## GOAL 1
In the court order, what was the amount of the arbitration award that the Court confirmed in FIA's favor?
## GOAL 2
Output the stretch of the court order from "DISCUSSION If a" through "justifies relief. Fed.R.Civ.P.60(b).", copied word for word.

*** EXTRACTED TEXT ***

Before the Court is Plaintiff's Motion Requesting Reconsideration (R. Doc. 41) of the judicial decision granting Summary Judgment to FIA Card Services (“FIA”), subsequent to the documentary hearing on June 25, 2008. After review of the pleadings and applicable law, and for the reasons that follow,

IT IS ORDERED that Plaintiff's Motion is DENIED .

BACKGROUND This case involves Plaintiff’s use of a credit card. On July 17, 2008, this Court entered Judgment in favor of FIA and confirmed FIA’s binding arbitration award in the amount of $49,233.74. (R. Doc. 40).

Plaintiff argues that there are unresolved triable issues of material fact in dispute, and that Defendant is not entitled to a judgment as a matter of law. He seeks a trial by jury pursuant to 9 U.S.C.A. § 4 to determine the existence of a valid arbitration agreement. Plaintiff asserts that the National Arbitration Forum conducted the arbitration hearing without Plaintiff’s consent or participation. Plaintiff asserts that pursuant to the Federal *2 Arbitration Act (“FAA”), the arbitrability of a dispute is to be determined by the court. Therefore, Plaintiff argues that the issuance of a Summary Judgment would deprive Plaintiff of the right to due process.

Plaintiff argues FIA’s Motion for Summary Judgment was untimely filed, that no valid arbitration agreement existed between the parties, and that Defendant is in violation of the Fair Credit Billing Act (“FCBA”), and as such is currently barred from pursuit of collection efforts.

Defendant asserts that Plaintiff has failed to delineate any of the four ways in which a binding arbitration may be overturned: (1) that the award was biased, (2) the award was secured by fraud, (3) the arbitrator acted arbitrarily or capriciously in issuing the award or (4) material error in the calculation of the award.

DISCUSSION If a motion is served after ten days, it falls under Rule 60(b) as opposed to Rule 59(e). Plaintiff’s motion was filed twelve days after the judgment was issued, thus, Plaintiff’s motion shall be considered under Rule 60(b). Rule 60(b) provides relief from final judgment for the following reasons: (1) mistake, inadvertence, surprise or excusable neglect; (2) newly discovered evidence; (3) fraud; (4) the judgment is void; (5) the *3 judgment has been satisfied; or (6) any other reason that justifies relief. Fed.R.Civ.P.60(b).

In adherence to the Federal Arbitration Act (“FAA”), 9 U.S.C.A. § 10 this Court may vacate an award:

(1) where the award was procured by corruption, fraud, or

undue means; (2) where there was evident partiality or corruption in the

arbitrators, or either of them; (3) where the arbitrators are guilty of misconduct in

refusing to postpone the hearing, upon sufficient cause shown, or in refusing to hear evidence pertinent and material to the controversy; or if any other misbehavior by which the rights of any party have been prejudice; or

(4) where the arbitrators exceeded their powers, or so

imperfectly executed them that a mutual, finals, and definite award upon the subject matter submitted was not made.

*** DATA SHOWN ***

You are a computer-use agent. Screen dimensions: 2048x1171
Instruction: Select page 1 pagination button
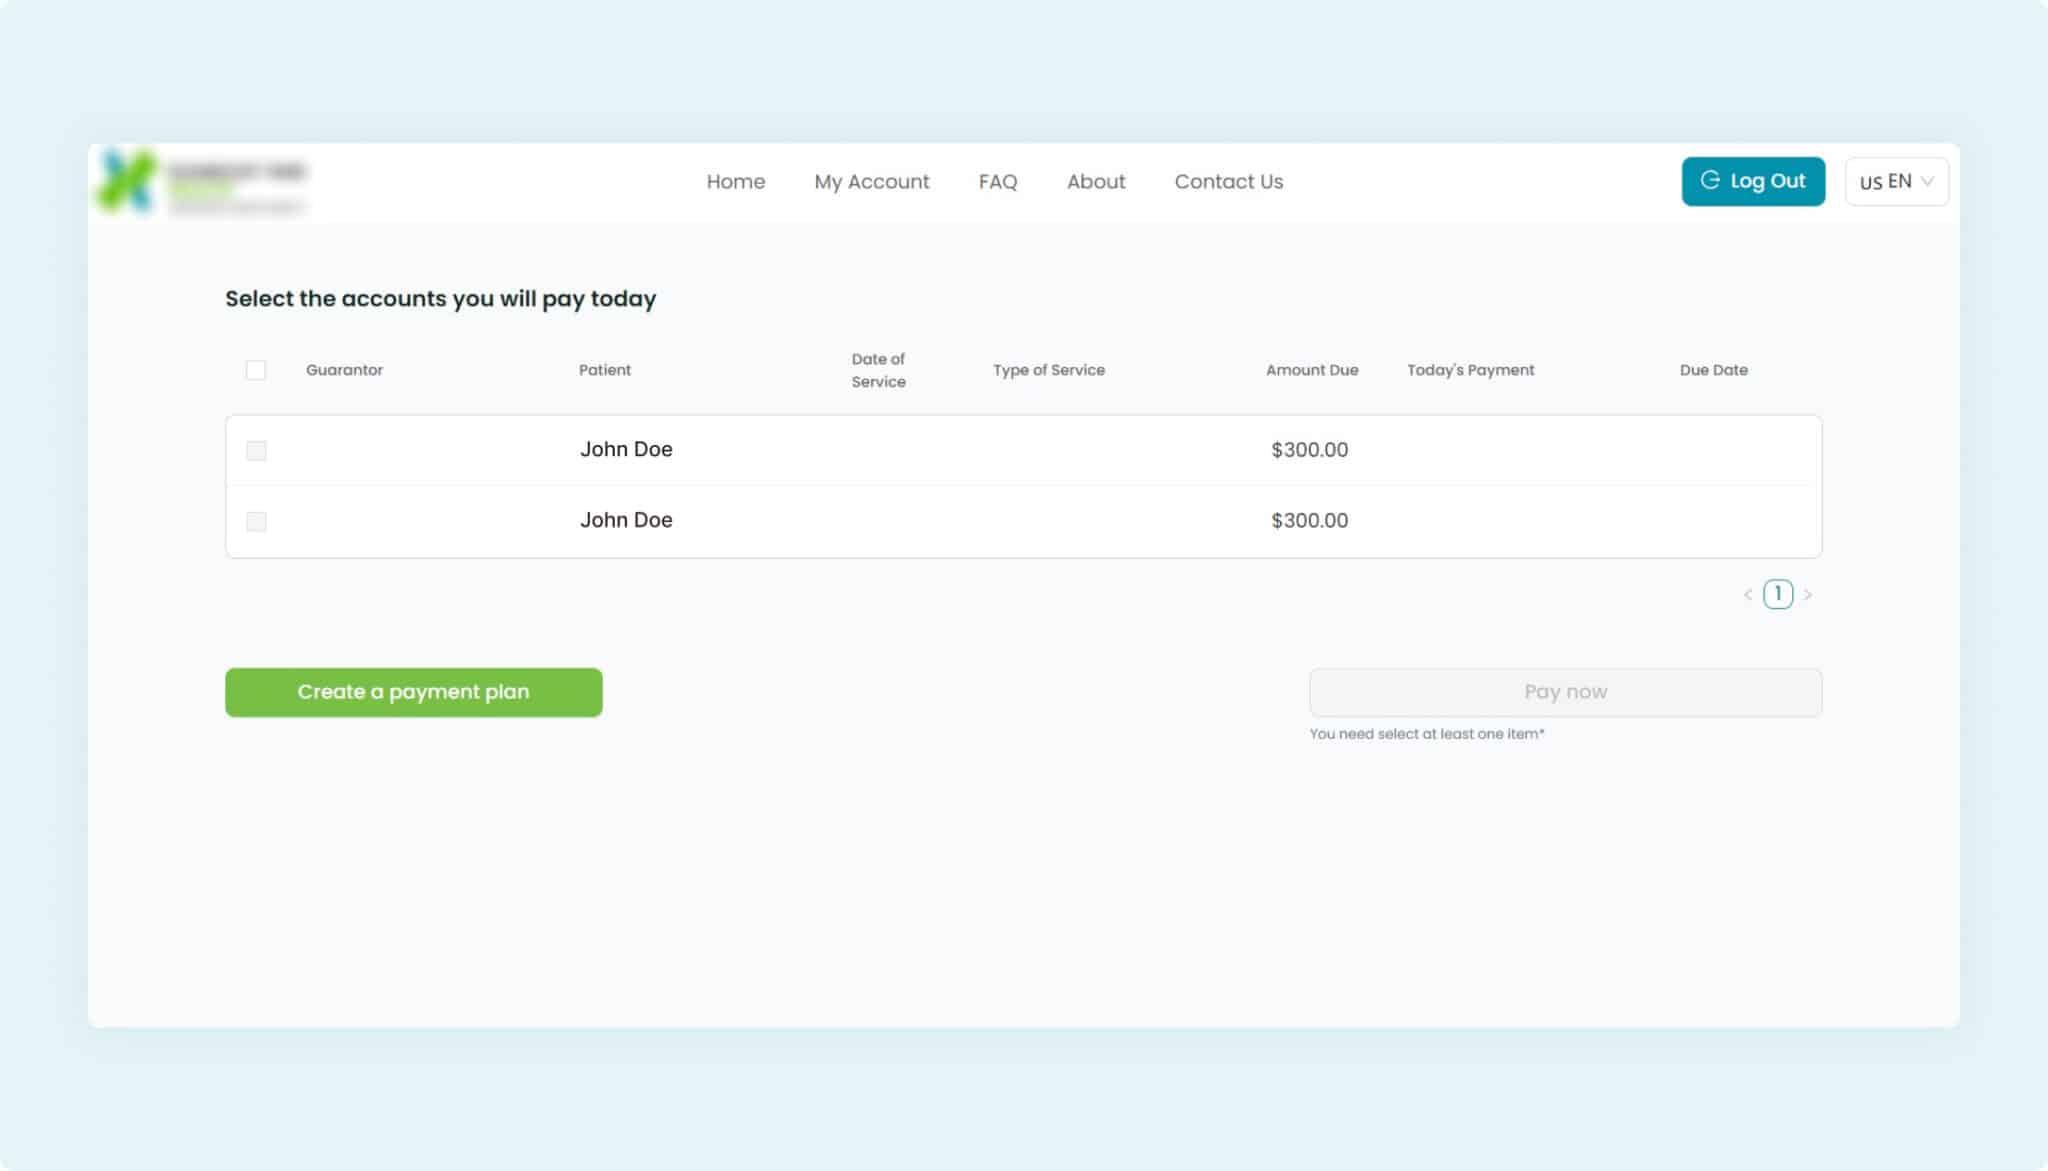pos(1778,593)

***

## FULL OUTPUT 1
$49,233.74

## FULL OUTPUT 2
DISCUSSION If a motion is served after ten days, it falls under Rule 60(b) as opposed to Rule 59(e). Plaintiff’s motion was filed twelve days after the judgment was issued, thus, Plaintiff’s motion shall be considered under Rule 60(b). Rule 60(b) provides relief from final judgment for the following reasons: (1) mistake, inadvertence, surprise or excusable neglect; (2) newly discovered evidence; (3) fraud; (4) the judgment is void; (5) the *3 judgment has been satisfied; or (6) any other reason that justifies relief. Fed.R.Civ.P.60(b).